Copy out each line of the listing that has the word "computer" in it.
========
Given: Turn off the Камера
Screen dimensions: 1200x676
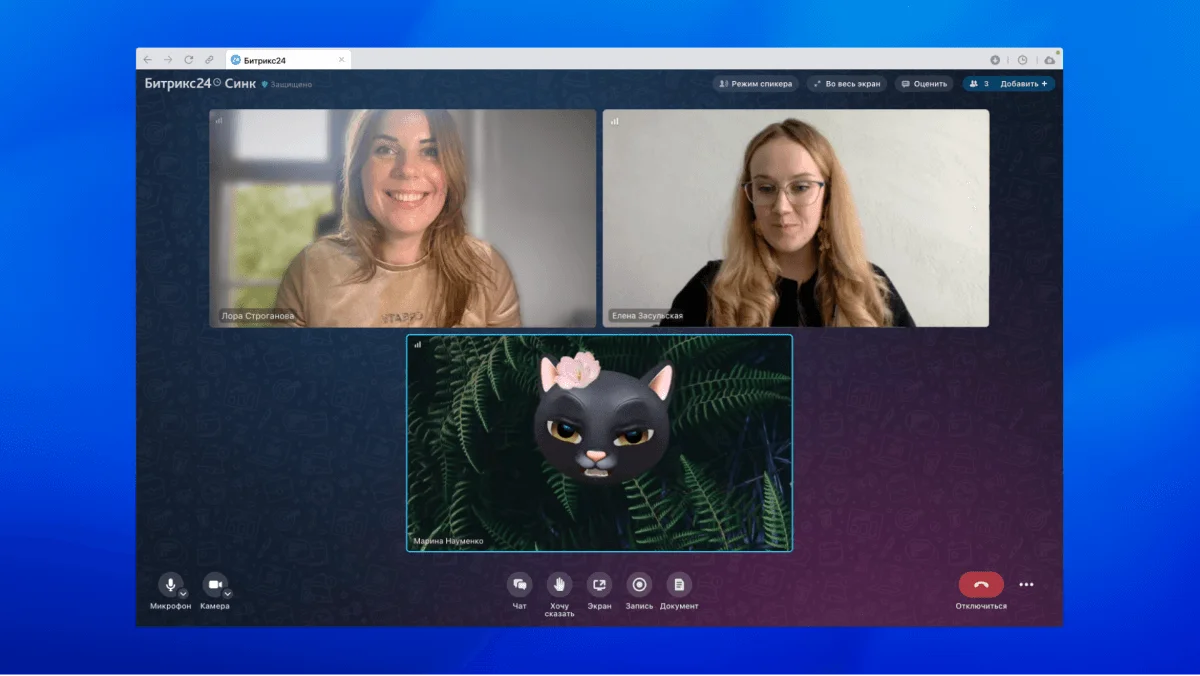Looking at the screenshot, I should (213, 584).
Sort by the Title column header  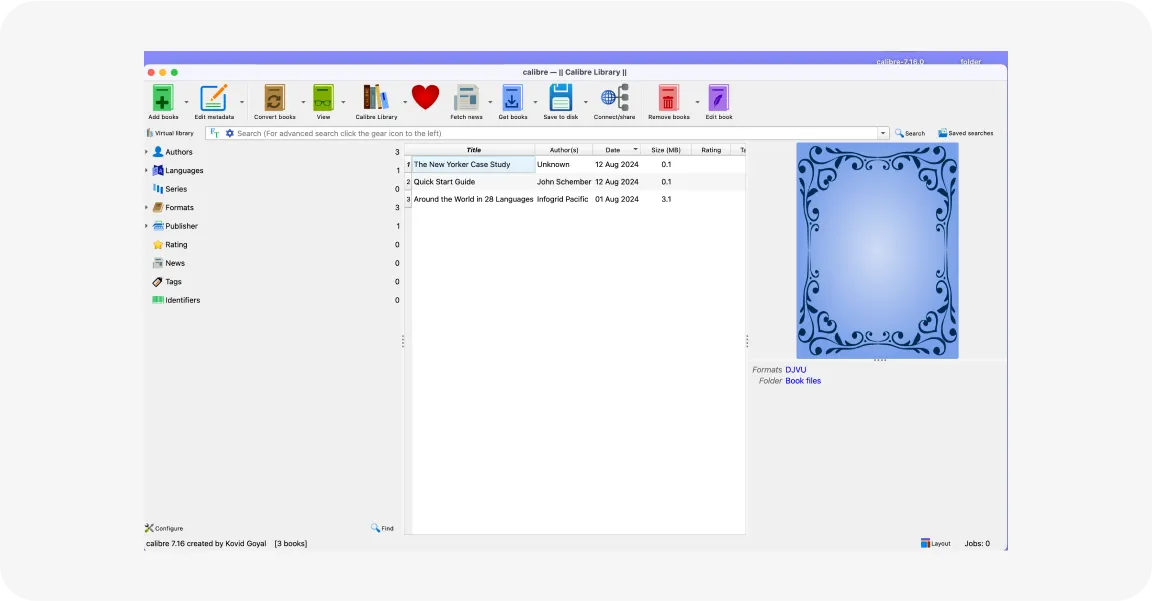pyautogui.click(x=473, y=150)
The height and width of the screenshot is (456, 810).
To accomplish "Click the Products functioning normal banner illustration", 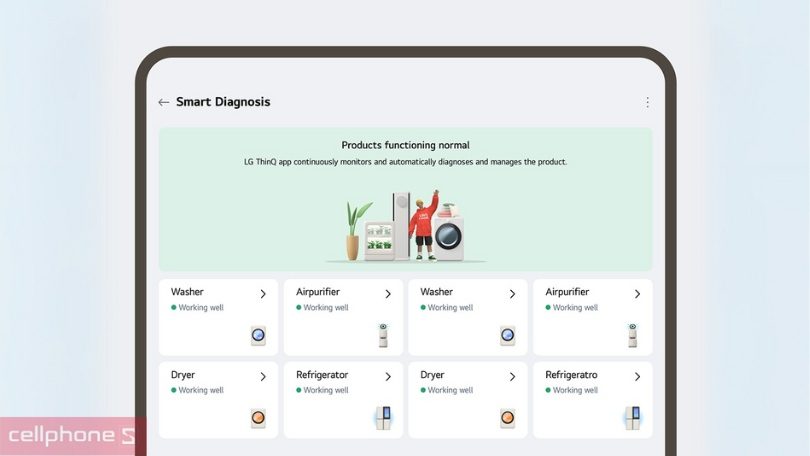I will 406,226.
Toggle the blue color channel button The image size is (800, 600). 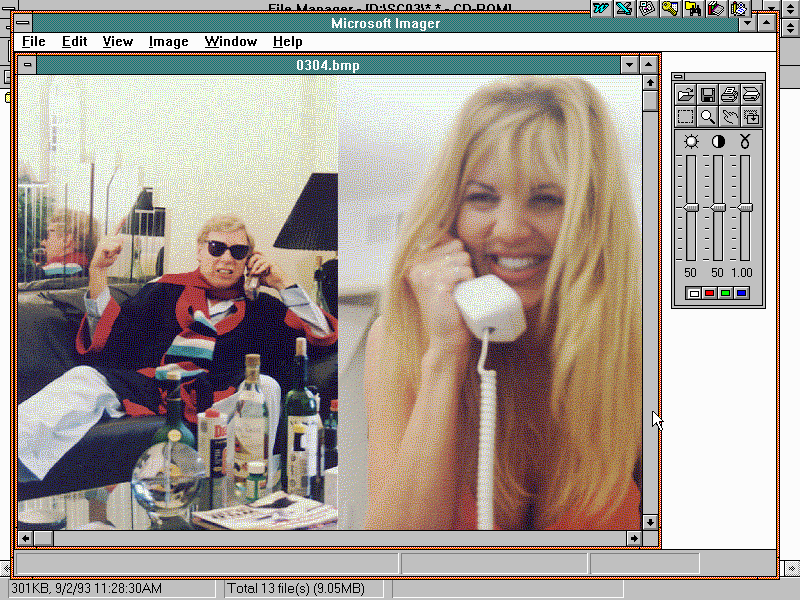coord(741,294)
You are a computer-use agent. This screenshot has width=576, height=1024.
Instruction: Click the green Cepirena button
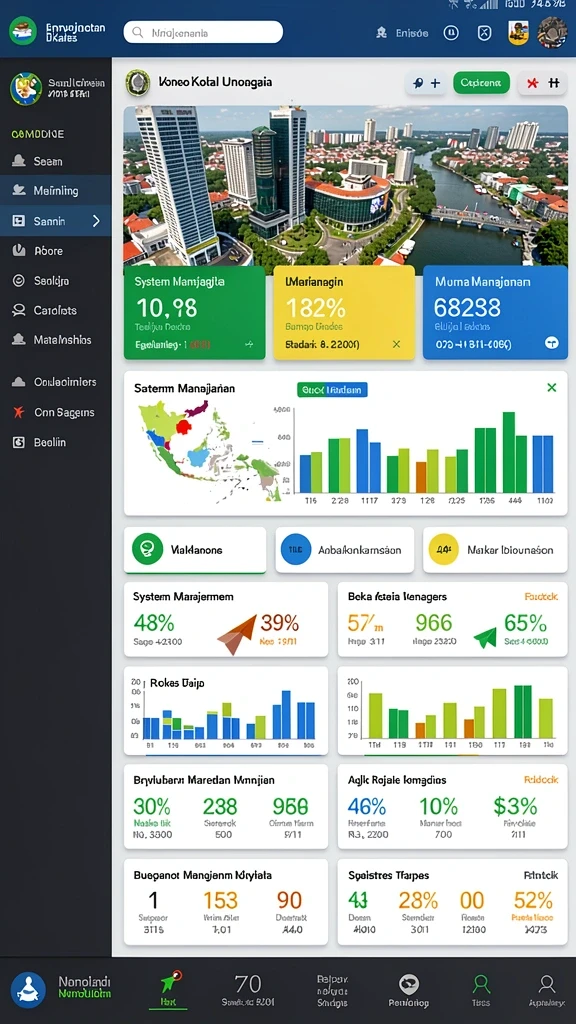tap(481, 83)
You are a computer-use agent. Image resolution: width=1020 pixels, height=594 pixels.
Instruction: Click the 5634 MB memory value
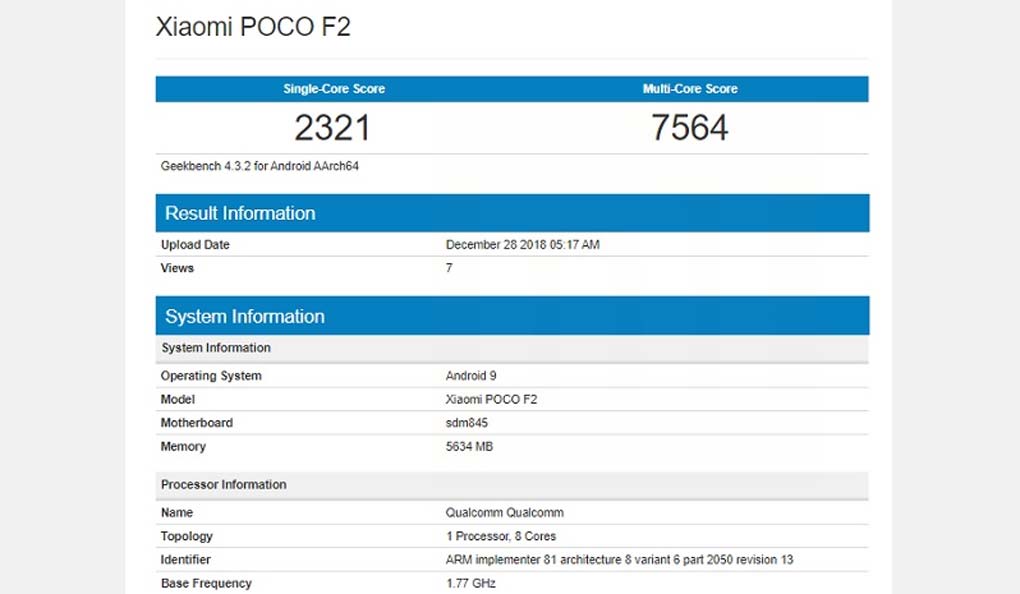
========
Task response >>
You are a computer-use agent. This screenshot has width=576, height=1024.
You are a computer-use agent. Image resolution: width=1020 pixels, height=594 pixels.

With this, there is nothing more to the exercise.